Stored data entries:
______________________________
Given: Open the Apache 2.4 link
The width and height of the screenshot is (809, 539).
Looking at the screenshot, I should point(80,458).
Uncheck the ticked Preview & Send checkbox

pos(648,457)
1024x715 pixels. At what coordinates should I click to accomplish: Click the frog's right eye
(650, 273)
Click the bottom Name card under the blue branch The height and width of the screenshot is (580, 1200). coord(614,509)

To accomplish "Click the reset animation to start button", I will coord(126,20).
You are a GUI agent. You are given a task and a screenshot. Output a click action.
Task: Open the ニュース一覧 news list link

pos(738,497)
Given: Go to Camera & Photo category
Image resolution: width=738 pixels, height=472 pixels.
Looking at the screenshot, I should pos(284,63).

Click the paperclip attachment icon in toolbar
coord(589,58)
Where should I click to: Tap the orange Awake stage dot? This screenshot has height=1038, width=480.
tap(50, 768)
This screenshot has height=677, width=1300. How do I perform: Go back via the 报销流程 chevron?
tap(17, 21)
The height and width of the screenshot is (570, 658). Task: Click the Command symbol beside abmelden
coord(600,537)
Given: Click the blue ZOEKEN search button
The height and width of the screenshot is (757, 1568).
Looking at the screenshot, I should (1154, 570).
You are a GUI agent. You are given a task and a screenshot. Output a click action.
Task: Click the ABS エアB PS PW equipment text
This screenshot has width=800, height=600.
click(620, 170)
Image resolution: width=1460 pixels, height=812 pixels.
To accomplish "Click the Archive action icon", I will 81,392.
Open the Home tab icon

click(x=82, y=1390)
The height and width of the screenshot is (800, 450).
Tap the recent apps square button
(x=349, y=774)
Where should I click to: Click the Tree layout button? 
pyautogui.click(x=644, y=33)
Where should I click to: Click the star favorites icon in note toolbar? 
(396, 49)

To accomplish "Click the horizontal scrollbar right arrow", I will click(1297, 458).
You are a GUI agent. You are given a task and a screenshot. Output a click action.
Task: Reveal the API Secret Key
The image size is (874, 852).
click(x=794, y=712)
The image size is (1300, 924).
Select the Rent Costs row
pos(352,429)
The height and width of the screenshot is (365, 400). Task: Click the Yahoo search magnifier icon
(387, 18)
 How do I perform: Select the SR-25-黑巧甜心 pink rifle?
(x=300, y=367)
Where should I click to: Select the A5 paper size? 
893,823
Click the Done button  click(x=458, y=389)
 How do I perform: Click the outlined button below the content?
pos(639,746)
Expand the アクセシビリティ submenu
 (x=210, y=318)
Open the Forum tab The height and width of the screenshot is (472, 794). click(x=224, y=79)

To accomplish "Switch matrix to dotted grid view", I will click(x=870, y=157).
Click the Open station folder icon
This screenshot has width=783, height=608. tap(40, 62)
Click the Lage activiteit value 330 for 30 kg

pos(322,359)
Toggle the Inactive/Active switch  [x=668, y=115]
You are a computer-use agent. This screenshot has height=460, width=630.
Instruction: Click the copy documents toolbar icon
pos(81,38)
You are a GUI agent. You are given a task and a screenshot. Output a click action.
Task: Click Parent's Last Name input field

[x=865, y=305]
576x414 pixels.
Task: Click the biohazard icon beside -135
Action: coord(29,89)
______________________________
YOUR GOAL => Write the records out again. Each one must match exactly.

REPLY TO THE TASK =>
Given: Open the Apache 2.4 link
The width and height of the screenshot is (809, 539).
Looking at the screenshot, I should point(80,458).
Uncheck the ticked Preview & Send checkbox

pos(648,457)
1024x715 pixels. At what coordinates should I click to accomplish: Click the frog's right eye
(650, 273)
Click the bottom Name card under the blue branch The height and width of the screenshot is (580, 1200). coord(614,509)

To accomplish "Click the reset animation to start button", I will coord(126,20).
You are a GUI agent. You are given a task and a screenshot. Output a click action.
Task: Open the ニュース一覧 news list link

pos(738,497)
Given: Go to Camera & Photo category
Image resolution: width=738 pixels, height=472 pixels.
Looking at the screenshot, I should pos(284,63).

Click the paperclip attachment icon in toolbar
coord(589,58)
Where should I click to: Tap the orange Awake stage dot? This screenshot has height=1038, width=480.
tap(50, 768)
This screenshot has height=677, width=1300. How do I perform: Go back via the 报销流程 chevron?
tap(17, 21)
The height and width of the screenshot is (570, 658). Task: Click the Command symbol beside abmelden
coord(600,537)
Given: Click the blue ZOEKEN search button
The height and width of the screenshot is (757, 1568).
Looking at the screenshot, I should (1154, 570).
You are a GUI agent. You are given a task and a screenshot. Output a click action.
Task: Click the ABS エアB PS PW equipment text
This screenshot has width=800, height=600.
click(620, 170)
Image resolution: width=1460 pixels, height=812 pixels.
To accomplish "Click the Archive action icon", I will 81,392.
Open the Home tab icon

click(x=82, y=1390)
The height and width of the screenshot is (800, 450).
Tap the recent apps square button
(x=349, y=774)
Where should I click to: Click the Tree layout button? 
pyautogui.click(x=644, y=33)
Where should I click to: Click the star favorites icon in note toolbar? 
(396, 49)

To accomplish "Click the horizontal scrollbar right arrow", I will click(1297, 458).
You are a GUI agent. You are given a task and a screenshot. Output a click action.
Task: Reveal the API Secret Key
The image size is (874, 852).
click(x=794, y=712)
The image size is (1300, 924).
Select the Rent Costs row
pos(352,429)
The height and width of the screenshot is (365, 400). Task: Click the Yahoo search magnifier icon
(387, 18)
 How do I perform: Select the SR-25-黑巧甜心 pink rifle?
(x=300, y=367)
Where should I click to: Select the A5 paper size? 
893,823
Click the Done button  click(x=458, y=389)
 How do I perform: Click the outlined button below the content?
pos(639,746)
Expand the アクセシビリティ submenu
 (x=210, y=318)
Open the Forum tab The height and width of the screenshot is (472, 794). click(x=224, y=79)

To accomplish "Switch matrix to dotted grid view", I will click(x=870, y=157).
Click the Open station folder icon
This screenshot has width=783, height=608. tap(40, 62)
Click the Lage activiteit value 330 for 30 kg

pos(322,359)
Toggle the Inactive/Active switch  [x=668, y=115]
You are a computer-use agent. This screenshot has height=460, width=630.
Instruction: Click the copy documents toolbar icon
pos(81,38)
You are a GUI agent. You are given a task and a screenshot. Output a click action.
Task: Click Parent's Last Name input field

[x=865, y=305]
576x414 pixels.
Task: Click the biohazard icon beside -135
Action: coord(29,89)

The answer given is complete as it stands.